REQUIRED ACTION: The lines wanted run from the first one below through the one with "Given: Click the Data column header". Return them exactly.

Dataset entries
_ _ _ _
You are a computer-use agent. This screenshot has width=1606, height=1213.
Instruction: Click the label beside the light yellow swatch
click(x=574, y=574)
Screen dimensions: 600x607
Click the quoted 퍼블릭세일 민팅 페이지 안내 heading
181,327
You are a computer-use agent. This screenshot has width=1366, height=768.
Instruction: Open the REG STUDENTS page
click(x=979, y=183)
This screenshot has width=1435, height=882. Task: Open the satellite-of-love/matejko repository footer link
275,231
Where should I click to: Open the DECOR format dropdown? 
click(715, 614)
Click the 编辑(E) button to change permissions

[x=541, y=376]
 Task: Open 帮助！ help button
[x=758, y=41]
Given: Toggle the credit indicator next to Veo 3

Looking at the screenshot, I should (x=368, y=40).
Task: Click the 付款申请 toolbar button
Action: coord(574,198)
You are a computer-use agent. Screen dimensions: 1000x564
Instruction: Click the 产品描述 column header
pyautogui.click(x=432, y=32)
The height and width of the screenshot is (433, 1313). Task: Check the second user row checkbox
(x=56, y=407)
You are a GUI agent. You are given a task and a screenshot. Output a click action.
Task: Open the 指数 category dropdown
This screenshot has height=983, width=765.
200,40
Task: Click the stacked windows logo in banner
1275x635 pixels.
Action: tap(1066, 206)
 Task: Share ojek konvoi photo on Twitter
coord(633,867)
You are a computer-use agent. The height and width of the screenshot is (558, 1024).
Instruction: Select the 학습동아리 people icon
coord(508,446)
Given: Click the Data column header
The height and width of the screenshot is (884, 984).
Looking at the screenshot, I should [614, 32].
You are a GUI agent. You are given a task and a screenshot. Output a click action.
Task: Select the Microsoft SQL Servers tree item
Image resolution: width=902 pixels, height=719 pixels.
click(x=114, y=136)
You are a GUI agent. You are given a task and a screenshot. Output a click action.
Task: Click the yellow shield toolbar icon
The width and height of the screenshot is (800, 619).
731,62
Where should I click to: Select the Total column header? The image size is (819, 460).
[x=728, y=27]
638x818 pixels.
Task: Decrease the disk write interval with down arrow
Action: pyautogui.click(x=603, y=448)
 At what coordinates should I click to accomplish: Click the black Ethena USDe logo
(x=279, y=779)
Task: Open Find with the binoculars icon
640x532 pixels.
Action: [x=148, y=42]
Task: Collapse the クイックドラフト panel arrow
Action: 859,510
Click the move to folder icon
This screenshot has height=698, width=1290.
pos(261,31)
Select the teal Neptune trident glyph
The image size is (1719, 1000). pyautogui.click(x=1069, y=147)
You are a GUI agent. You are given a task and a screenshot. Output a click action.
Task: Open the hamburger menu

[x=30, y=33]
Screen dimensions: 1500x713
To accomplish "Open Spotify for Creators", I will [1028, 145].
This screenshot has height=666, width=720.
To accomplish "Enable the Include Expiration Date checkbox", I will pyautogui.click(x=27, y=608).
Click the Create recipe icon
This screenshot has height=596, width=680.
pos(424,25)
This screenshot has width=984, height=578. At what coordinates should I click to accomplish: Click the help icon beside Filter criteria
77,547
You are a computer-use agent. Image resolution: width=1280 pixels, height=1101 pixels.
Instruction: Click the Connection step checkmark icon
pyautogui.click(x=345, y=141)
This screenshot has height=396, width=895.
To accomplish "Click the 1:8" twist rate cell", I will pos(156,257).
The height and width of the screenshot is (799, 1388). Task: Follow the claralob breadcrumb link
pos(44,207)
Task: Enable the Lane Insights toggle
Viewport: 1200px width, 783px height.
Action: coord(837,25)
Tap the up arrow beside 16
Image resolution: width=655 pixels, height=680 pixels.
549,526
_ _ _ _
RESULT OF THIS TASK:
You are a computer-use agent. This screenshot has width=1606, height=1213.
Instruction: Click the label beside the light yellow swatch
click(x=574, y=574)
Screen dimensions: 600x607
Click the quoted 퍼블릭세일 민팅 페이지 안내 heading
181,327
You are a computer-use agent. This screenshot has width=1366, height=768.
Instruction: Open the REG STUDENTS page
click(x=979, y=183)
This screenshot has width=1435, height=882. Task: Open the satellite-of-love/matejko repository footer link
275,231
Where should I click to: Open the DECOR format dropdown? 
click(715, 614)
Click the 编辑(E) button to change permissions

[x=541, y=376]
 Task: Open 帮助！ help button
[x=758, y=41]
Given: Toggle the credit indicator next to Veo 3

Looking at the screenshot, I should (x=368, y=40).
Task: Click the 付款申请 toolbar button
Action: coord(574,198)
You are a computer-use agent. Screen dimensions: 1000x564
Instruction: Click the 产品描述 column header
pyautogui.click(x=432, y=32)
The height and width of the screenshot is (433, 1313). Task: Check the second user row checkbox
(x=56, y=407)
You are a GUI agent. You are given a task and a screenshot. Output a click action.
Task: Open the 指数 category dropdown
This screenshot has height=983, width=765.
200,40
Task: Click the stacked windows logo in banner
1275x635 pixels.
Action: tap(1066, 206)
 Task: Share ojek konvoi photo on Twitter
coord(633,867)
You are a computer-use agent. The height and width of the screenshot is (558, 1024).
Instruction: Select the 학습동아리 people icon
coord(508,446)
Given: Click the Data column header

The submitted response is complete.